L’élaboration des détails du scénario fut très longue, et, pendant ce temps, je m’exerçai à utiliser le pistolet — qui m’était tout à fait familier — dans les conditions inhabituelles d’une vision avec des lunettes infrarouges. Je devais bien sûr atteindre à bout touchant le front de l’animal, mais cela impliquait d’abord de sortir de ma cache, de me diriger précisément vers ma cible, de pointer l’arme vers sa tête et d’appuyer sans hésitation sur la détente. Je répétai de dizaines de fois la procédure avec des variantes. C’était la rapidité d’action qui était déterminante afin d’éviter toute panique. On envisagea que je me mette derrière Zénobe, et que je cache le pistolet et les lunettes dans un sac pour le frapper par-derrière, mais ces manipulations se révélèrent trop longues et bruyantes. En outre, il fallait prévoir une grande bassine d’eau frémissante ainsi qu’un cintre de près d’un mètre avec deux crochets, relié par une chaîne à un treuil. Le plus simple était de diviser la cave par une cloison coulissante. Éva et Zénobe devraient s’asseoir au premier rang de la supposée salle de projection, sur le côté gauche, près de la porte derrière laquelle je serais dissimulé. Cette pièce arrière serait plongée dans le noir pour que les lunettes infrarouges soient immédiatement opérationnelles. Un acolyte, Joseph, vérifierait à travers un œilleton le moment où les lumières s’éteindraient dans la salle adjacente, et me donnerait le signal du départ en ouvrant d’un geste rapide la cloison devant moi. Le déplacement et le geste technique me prendraient quatre secondes au maximum. Le seul risque était que Zénobe tourne la tête dans le noir, rendant ainsi la visée plus difficile. Mais il suffirait de lui taper sur la joue ou de grogner devant lui pour qu’instinctivement il redresse le visage.

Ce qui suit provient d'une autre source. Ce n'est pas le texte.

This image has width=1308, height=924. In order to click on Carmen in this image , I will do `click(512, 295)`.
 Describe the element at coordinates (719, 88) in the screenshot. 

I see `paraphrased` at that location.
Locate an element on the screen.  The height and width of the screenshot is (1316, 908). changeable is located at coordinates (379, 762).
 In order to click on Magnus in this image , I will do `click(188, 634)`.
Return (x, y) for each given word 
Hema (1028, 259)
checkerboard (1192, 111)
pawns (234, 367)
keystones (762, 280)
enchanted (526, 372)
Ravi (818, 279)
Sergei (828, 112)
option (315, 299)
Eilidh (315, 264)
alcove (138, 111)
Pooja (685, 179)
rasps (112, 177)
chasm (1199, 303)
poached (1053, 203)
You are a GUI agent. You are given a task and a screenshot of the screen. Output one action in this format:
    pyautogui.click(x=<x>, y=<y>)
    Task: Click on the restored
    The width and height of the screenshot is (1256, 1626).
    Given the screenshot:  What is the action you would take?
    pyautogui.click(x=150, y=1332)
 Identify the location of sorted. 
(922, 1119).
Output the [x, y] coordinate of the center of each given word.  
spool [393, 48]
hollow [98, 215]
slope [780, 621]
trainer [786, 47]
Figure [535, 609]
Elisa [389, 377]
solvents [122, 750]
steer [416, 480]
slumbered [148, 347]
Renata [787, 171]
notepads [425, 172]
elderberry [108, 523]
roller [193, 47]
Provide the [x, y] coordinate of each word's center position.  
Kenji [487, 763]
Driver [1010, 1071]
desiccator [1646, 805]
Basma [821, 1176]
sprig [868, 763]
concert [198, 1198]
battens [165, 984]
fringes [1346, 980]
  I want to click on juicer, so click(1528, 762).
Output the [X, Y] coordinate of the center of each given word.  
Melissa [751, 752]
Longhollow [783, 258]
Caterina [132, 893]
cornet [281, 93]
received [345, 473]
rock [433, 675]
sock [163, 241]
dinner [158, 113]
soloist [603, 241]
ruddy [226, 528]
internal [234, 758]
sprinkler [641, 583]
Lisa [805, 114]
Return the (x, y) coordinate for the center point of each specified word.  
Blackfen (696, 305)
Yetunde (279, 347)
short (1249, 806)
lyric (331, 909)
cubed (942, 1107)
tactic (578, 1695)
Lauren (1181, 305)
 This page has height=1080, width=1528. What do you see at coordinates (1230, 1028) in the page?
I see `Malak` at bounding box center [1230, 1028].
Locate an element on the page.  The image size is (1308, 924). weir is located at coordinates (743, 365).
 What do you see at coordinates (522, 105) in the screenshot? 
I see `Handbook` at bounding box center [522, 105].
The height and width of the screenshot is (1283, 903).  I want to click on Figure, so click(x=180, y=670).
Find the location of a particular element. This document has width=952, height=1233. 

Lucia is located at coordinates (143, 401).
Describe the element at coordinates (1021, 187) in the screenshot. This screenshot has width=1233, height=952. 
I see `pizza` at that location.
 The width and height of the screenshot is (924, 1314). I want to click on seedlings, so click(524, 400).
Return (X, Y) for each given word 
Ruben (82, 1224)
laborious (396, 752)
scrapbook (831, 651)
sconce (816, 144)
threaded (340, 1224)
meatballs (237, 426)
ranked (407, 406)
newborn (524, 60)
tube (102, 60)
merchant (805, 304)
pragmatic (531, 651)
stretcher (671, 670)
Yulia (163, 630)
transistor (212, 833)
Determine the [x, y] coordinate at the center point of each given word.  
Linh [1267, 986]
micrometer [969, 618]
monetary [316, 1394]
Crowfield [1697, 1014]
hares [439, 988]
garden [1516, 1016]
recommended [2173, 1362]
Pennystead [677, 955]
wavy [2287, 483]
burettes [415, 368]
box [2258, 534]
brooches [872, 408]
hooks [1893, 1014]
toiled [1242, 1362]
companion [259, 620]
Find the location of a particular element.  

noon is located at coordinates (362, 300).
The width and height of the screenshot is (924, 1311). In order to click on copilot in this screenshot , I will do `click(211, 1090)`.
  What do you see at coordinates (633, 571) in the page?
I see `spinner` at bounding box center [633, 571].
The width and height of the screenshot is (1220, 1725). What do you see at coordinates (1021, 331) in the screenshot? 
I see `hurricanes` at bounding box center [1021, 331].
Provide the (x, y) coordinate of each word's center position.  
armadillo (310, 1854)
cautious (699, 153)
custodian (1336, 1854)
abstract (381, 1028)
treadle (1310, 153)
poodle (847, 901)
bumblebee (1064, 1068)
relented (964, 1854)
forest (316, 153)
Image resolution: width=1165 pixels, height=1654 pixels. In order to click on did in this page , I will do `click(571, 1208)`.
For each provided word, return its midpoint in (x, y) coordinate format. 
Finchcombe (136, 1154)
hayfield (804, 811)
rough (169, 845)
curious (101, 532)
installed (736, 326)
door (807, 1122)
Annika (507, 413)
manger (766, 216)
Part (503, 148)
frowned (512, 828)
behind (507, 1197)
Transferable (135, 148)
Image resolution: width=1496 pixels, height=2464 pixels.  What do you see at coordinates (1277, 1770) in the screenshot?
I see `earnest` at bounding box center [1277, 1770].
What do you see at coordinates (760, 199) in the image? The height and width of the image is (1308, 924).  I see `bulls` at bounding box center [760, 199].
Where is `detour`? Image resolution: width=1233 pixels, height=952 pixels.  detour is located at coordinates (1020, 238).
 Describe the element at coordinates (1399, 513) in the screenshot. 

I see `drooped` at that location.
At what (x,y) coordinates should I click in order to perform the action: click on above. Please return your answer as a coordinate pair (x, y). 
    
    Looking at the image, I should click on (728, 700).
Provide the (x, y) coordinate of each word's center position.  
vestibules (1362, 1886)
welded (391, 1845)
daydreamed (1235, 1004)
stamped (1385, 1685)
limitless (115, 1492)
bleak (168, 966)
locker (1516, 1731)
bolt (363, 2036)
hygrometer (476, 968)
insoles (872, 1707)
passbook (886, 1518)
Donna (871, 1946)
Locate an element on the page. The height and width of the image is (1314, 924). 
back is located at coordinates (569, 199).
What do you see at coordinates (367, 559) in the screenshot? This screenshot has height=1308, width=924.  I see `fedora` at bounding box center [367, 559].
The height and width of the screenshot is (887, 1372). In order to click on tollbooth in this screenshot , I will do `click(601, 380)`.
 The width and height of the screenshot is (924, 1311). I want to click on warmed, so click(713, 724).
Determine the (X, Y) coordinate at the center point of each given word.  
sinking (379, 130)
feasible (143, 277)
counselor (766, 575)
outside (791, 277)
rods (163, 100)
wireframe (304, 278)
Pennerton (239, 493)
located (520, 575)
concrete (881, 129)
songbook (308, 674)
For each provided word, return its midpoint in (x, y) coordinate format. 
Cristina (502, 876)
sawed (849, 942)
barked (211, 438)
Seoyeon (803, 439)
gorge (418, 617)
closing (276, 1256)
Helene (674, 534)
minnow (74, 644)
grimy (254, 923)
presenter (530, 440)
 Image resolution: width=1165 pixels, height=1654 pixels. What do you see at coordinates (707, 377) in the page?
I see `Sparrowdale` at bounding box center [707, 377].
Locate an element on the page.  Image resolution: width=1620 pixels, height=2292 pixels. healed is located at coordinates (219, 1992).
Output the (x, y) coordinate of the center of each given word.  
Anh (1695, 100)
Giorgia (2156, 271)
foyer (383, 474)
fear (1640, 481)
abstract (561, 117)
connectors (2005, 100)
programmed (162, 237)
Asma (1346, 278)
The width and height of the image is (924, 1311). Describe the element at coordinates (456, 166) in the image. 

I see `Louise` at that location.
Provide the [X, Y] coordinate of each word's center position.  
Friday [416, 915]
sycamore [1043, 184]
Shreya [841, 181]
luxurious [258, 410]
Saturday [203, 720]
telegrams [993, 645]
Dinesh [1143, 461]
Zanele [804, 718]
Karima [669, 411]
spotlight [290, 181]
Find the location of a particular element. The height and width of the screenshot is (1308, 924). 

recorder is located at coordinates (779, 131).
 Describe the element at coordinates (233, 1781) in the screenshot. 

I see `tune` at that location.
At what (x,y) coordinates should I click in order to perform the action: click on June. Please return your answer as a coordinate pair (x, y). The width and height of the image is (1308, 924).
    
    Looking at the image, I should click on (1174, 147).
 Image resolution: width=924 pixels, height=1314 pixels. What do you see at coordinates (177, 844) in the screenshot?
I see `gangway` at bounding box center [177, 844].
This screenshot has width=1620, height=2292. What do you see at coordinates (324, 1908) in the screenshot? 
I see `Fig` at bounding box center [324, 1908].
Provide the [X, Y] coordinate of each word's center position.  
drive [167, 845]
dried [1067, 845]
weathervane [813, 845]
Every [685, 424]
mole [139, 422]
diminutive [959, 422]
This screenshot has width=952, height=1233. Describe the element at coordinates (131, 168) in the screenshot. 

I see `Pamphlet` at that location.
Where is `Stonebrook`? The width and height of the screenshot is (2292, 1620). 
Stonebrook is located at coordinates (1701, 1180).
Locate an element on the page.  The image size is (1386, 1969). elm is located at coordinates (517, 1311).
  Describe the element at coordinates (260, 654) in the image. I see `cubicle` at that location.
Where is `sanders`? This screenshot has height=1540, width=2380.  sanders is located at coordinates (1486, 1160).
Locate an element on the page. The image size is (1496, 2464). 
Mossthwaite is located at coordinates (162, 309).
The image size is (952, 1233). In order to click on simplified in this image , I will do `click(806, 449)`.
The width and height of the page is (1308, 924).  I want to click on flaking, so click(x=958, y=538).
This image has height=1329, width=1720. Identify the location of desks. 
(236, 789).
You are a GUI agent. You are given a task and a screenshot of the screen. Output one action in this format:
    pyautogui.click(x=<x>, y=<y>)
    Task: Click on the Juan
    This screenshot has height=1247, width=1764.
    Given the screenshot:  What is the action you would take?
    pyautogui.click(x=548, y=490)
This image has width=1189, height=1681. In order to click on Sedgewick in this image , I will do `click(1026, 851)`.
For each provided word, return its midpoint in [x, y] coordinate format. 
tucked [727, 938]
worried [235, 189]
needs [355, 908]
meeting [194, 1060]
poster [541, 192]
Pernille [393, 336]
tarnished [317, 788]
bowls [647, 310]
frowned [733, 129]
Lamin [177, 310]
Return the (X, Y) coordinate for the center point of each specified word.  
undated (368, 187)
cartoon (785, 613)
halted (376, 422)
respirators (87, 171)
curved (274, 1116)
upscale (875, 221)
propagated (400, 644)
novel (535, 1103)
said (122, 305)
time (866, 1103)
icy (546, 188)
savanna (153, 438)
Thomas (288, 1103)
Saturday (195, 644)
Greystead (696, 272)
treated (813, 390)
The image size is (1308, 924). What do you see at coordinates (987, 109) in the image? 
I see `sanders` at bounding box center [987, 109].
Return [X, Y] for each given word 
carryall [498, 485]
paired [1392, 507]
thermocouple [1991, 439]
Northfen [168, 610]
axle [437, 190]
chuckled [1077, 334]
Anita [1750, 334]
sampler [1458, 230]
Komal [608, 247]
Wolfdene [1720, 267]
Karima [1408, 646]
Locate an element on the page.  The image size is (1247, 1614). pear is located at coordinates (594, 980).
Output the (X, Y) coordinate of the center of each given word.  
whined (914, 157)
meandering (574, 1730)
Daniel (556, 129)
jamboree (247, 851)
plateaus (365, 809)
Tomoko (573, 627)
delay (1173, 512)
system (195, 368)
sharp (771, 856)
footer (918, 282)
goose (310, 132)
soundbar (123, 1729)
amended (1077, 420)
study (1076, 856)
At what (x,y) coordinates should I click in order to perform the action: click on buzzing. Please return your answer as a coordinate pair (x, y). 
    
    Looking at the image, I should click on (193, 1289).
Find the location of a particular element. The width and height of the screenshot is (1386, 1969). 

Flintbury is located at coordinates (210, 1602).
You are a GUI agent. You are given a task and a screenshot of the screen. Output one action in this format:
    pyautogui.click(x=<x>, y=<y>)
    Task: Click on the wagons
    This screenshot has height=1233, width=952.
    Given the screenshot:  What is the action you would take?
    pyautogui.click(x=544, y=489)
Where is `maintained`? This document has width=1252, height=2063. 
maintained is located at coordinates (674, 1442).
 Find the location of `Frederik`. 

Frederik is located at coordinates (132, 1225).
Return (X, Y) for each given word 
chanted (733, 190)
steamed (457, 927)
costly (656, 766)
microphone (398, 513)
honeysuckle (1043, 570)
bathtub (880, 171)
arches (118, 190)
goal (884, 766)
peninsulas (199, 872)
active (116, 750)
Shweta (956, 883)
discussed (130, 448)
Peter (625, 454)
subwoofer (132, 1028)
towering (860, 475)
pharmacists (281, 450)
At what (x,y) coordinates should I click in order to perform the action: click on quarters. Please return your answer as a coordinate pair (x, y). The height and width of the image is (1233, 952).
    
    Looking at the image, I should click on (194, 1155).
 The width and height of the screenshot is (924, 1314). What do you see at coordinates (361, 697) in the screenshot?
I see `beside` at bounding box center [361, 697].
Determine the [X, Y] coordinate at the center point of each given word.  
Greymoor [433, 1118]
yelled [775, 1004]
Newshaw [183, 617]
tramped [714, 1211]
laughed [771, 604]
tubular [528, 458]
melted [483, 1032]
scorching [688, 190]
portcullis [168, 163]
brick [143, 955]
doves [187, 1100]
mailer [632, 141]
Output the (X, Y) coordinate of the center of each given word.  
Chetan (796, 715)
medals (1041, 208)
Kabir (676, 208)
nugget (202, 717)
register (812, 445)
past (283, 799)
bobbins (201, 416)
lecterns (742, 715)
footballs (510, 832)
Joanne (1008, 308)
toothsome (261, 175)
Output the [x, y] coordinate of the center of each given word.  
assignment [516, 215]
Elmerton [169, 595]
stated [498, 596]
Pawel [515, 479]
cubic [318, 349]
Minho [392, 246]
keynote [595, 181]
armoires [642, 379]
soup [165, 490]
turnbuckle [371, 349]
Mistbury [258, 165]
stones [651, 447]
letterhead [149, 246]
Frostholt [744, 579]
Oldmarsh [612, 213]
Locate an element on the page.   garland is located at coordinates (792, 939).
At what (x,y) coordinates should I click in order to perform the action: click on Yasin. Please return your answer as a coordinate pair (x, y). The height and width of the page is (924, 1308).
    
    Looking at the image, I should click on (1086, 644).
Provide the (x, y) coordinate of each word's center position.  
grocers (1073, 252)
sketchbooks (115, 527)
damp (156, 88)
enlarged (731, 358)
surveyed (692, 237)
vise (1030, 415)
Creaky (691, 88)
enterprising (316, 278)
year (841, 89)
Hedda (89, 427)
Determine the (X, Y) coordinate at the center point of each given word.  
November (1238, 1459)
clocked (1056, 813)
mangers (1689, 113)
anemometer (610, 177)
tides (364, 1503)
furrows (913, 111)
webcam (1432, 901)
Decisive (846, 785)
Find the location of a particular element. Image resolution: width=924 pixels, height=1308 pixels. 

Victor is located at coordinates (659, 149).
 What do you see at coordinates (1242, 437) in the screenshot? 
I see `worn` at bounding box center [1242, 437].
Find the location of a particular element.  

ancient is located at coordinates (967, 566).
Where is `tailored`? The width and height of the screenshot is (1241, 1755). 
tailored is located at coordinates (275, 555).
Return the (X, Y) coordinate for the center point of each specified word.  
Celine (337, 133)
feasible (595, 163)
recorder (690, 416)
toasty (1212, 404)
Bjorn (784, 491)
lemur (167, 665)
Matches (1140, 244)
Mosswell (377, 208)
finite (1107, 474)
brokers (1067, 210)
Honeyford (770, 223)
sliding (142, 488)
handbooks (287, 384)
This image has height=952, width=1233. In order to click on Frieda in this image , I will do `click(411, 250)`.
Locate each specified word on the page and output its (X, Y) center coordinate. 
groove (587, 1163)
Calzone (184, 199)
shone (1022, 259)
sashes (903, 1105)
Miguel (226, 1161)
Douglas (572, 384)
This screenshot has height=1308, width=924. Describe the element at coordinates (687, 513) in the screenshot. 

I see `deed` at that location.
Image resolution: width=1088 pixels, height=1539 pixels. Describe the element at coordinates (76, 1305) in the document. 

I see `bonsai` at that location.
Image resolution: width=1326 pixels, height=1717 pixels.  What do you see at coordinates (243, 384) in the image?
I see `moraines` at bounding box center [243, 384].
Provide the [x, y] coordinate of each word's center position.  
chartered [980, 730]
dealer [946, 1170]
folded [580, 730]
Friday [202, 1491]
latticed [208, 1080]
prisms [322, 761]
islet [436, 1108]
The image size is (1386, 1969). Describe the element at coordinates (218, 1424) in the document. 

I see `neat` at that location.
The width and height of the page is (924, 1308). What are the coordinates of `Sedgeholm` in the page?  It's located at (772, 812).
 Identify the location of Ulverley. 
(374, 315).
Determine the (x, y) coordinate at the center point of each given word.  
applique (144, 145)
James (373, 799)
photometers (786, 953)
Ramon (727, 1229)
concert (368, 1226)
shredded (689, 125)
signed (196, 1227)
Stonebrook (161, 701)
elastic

Il restait à choisir la date, symbolique de préférence : le solstice d’hiver était heureusement proche, ce qui correspondait à l’époque des Saturnales, même si nous étions terriblement impatients et prêts déjà à brûler toutes les étapes. Rendez-vous fut pris. On trouva un titre de conférence sérieux mais suffisamment amusant pour l’attirer en nos lieux : « Les États-Unis dernier bastion du spécisme ou comment l’Amérique nous étouffe au pet de vaches ! » Léonce, le plus cultivé d’entre nous, avait rassemblé des bribes d’informations susceptibles d’alimenter une mini-conférence plus ou moins crédible qui devrait rapidement s’interrompre pour laisser place à un documentaire intitulé Les bisons, premières victimes du suprémacisme blanc. Tout en étant prémonitoire, ce titre nous rappelait ironiquement une période glorieuse de l’abattage bovin.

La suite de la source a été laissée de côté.